Note that since there is both an unscoped and a scoped version of the `Field` on `$name`, the scoped one wins and the property gets renamed.

If multiple attribute variants could apply for the specified scope, the lexically first in a scope will take precedence over later ones, and a scoped attribute will take precedence over an unscoped one.

Note that when deserializing, specifying a scope will exclude not only out-of-scope properties but their defaults as well. That is, they will not be set, even to a default value, and so may be "uninitialized." That is rarely desirable, so it may be preferable to deserialize without a scope, even if a value was serialized with a scope. That will depend on your use case.

For more on scopes, see the [AttributeUtils](https://github.com/CrellAttributeUtils#Scopes) documentation.

### Validation with `#[PostLoad]`

It is important to note that when deserializing, `__construct()` is not called at all. That means any validation present in the constructor will not be run on deserialization.

Instead, Serde will look for any method or methods that have a `#[\Crell\Serde\Attributes\PostLoad]` attribute on them. This attribute takes no arguments other than scopes. After an object is populated, any `PostLoad` methods will be invoked with no arguments in lexical order. The main use case for this feature is validation, in which case the method should throw an exception if the populated data is invalid in some way. (For instance, some integer must be positive.)

The visibilty of the method is irrelevant. Serde will call `public`, `private`, or `protected` methods the same.
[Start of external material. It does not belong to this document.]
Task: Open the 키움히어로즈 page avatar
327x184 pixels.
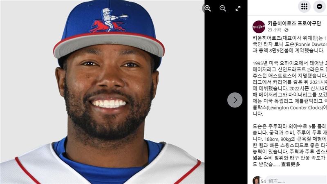Action: coord(259,27)
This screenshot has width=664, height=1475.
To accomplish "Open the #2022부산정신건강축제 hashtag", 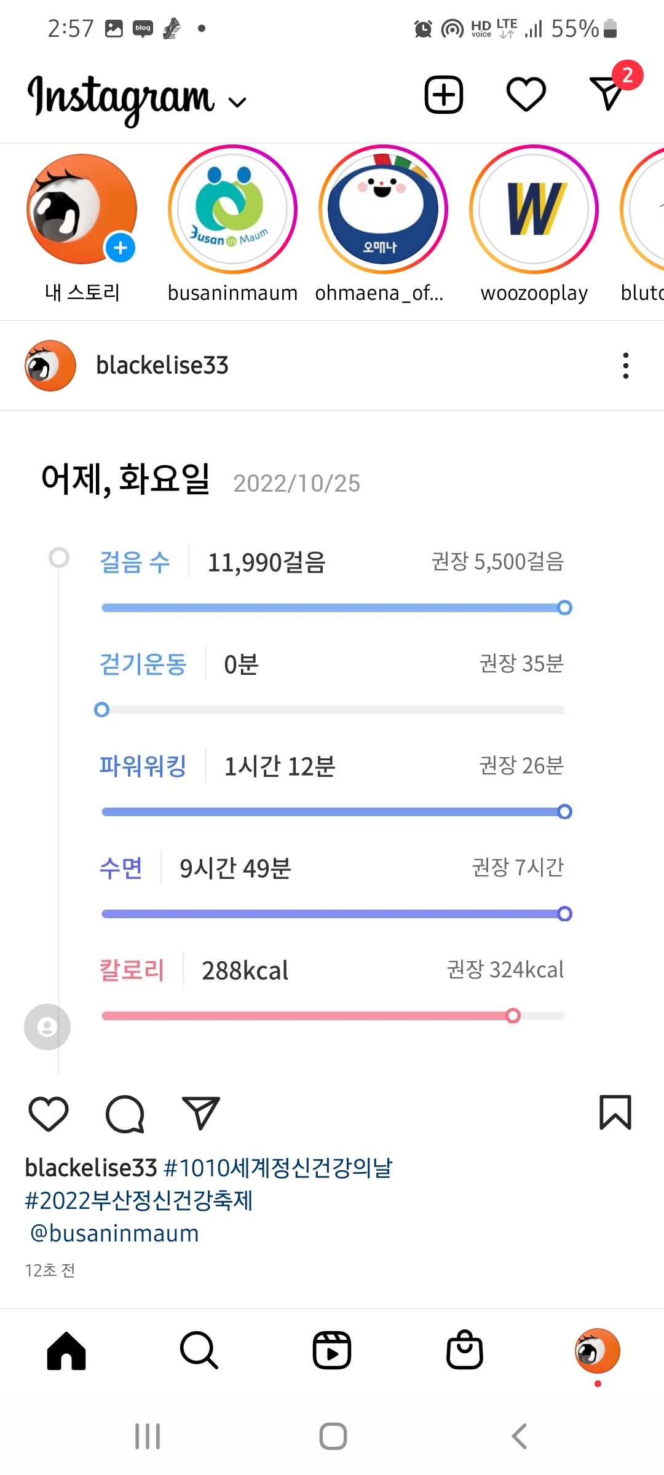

Note, however, that a `private` method in a parent class of the class being deserialized to will not get called, as it is not accessible to PHP from that scope.

## Extending Serde

Internally, Serde has six types of extensions that work in concert to produce a serialized or deserialized product.

* Type Maps, as discussed above, are optional and translate a class name to a lookup identifier and back.
* A [`Exporter`](src/PropertyHandler/Exporter.php) is responsible for pulling values off of an object, processing them if necessary, and then passing them on to a Formatter. This is part of the Serialization pipeline.
* A [`Importer`](src/PropertyHandler/Importer.php) is responsible for using a Deformatter to extract data from incoming data and then translate it as necessary to be written to an object. This is part of the Deserialization pipeline.
* A [`Formatter`](src/Formatter/Formatter.php) is responsible for writing to a specific output format, like JSON or YAML. This is part of the Serialization pipeline.
* A [`Deformatter`](src/Formatter/Deformatter.php) is responsible for reading data off of an incoming format and passing it back to an `Importer`. This is part of the Deserialization pipeline.
* A [`TypeField`](src/TypeField.php) is a custom per-type field that can be added to a property to provide more type-specific logic to a corresponding Exporter or Importer. In a sense, they are "extra arguments" to an Exporter or Importer, and if you implement a custom one you will almost certainly implement your own Exporter or Importer to go with it. `DateTimeField`, `DictionaryField`, and `SequenceField` are examples of Type Fields. TypeFields are also Transitive, so they can be put on a custom class to apply to anywhere that class is used on a property (unless overridden locally).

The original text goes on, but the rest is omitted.